12/20/2007 7:02 PM  
Blogger Steg (dos iz nit der šteg) said...

daniel-saunders:

unfortunately, frequently anti-fundamentalists are even more fundamentalists than the people they're trying to attack. it's easier to attack a strawman argument than a living, breathing phenomenon.

the back of the hill:

thanks! i like your front of the class metaphor, that definitely fits the paradigm.

ariella:

i was bothered by an otherwise good book on kashrut, published by artscroll, because of the way it assumes that the only non-jews encountered in a jew's life would be a maid.
but a friend of mine pointed out that unfortunately, that's often the case, especially for artscroll's demographic.

12/20/2007 7:05 PM  
Blogger Knitter of shiny things said...

Wow. I'm so glad not to be in an environment like that. Right now the nerd crowd that I hang out with is mostly non-Jewish, and I'm the only observant Jew in the group. So I'm very far removed from the anti-gentile bigotry, even so far as that none of my friends here even know that there are crazy right wing Jews who are racist and hate non-Jews (regardless of skin color). The only reason they would know this is if I rant about it to them.


Though once upon a time I was in a Yeshivish BT community for Shabbat, and over the dinner table we discussed the "halacha" that you're not supposed to give gifts to non-Jews, and the dillemmas this caused with intermarried families. I had never heard of this halacha before. No one had a source to give me.
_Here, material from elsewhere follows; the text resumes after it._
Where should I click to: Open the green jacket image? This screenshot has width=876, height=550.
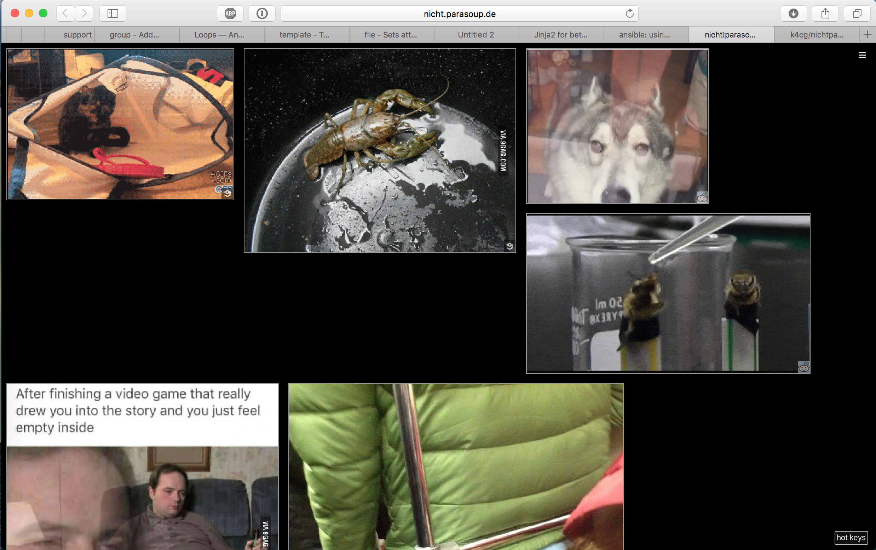456,466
I guess I'm a koferet b'ikar since not only do I think this halacha is stupid (if it can even be called "halacha") but I revel in breaking it, and knit shiny things for my non-Jewish friends and bring them shiny rugelah from Israel.
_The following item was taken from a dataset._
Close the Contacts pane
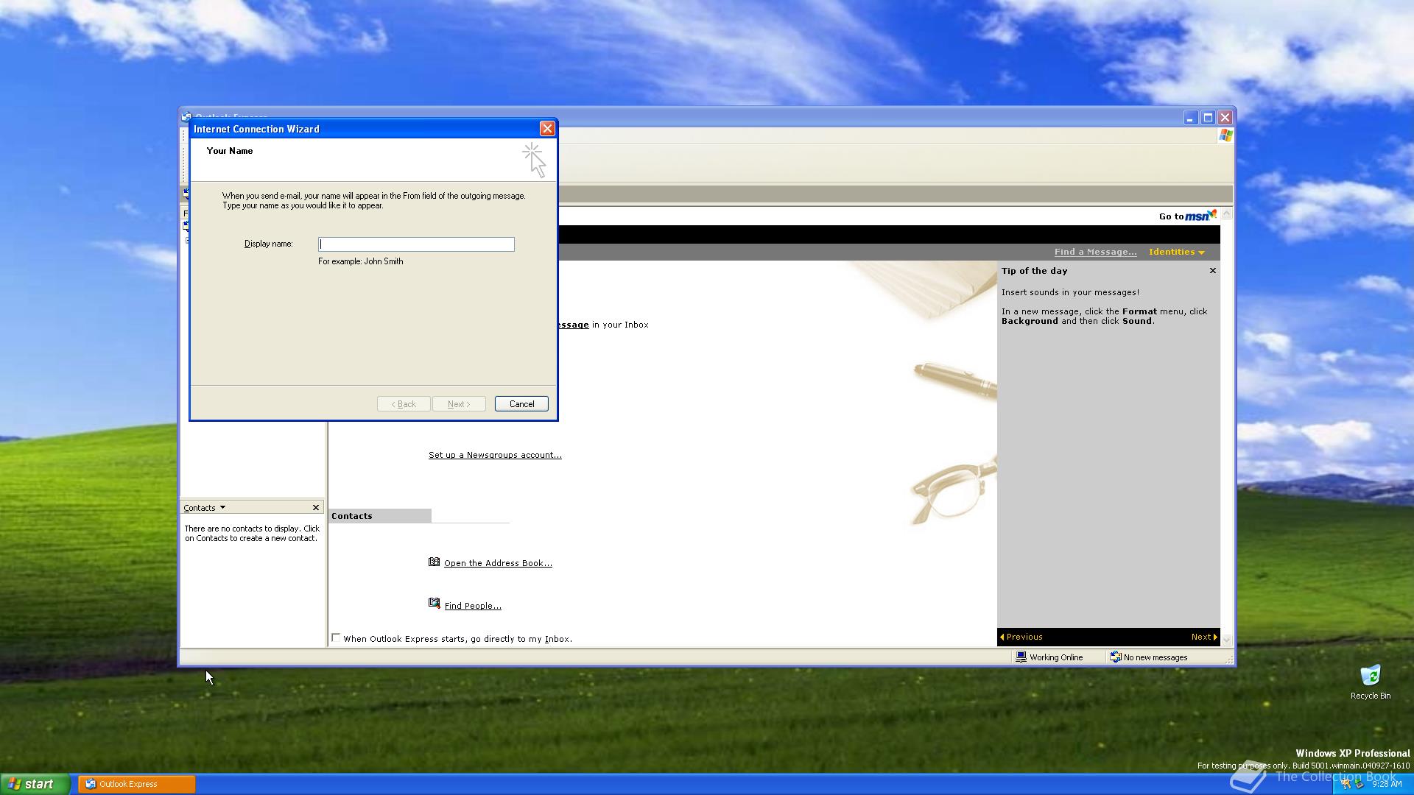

(Though in a conversation this past Shabbat I found that one of my friends had learned about this law growing up, and the teacher concluded that you could give gifts to non-Jews if it were for business gains, but not if you're just being nice. Her response beyond "this is stupid": Isn't this just reinforcing stereotypes non-Jews have about Jews?)

1/07/2008 5:33 PM  
Blogger Steg (dos iz nit der šteg) said...

knitter of shiny things:

it's called the halakha of lo’ tehhaneim, and there are definitely opinions to rely on that it only applies to either the 7 Cana‘anite Nations or only to immoral idolatrous people who in the Me’iri's words are not "restrained in the ways of religion", as opposed to almost all of the Non-Jews we encounter in our day-to-day lives.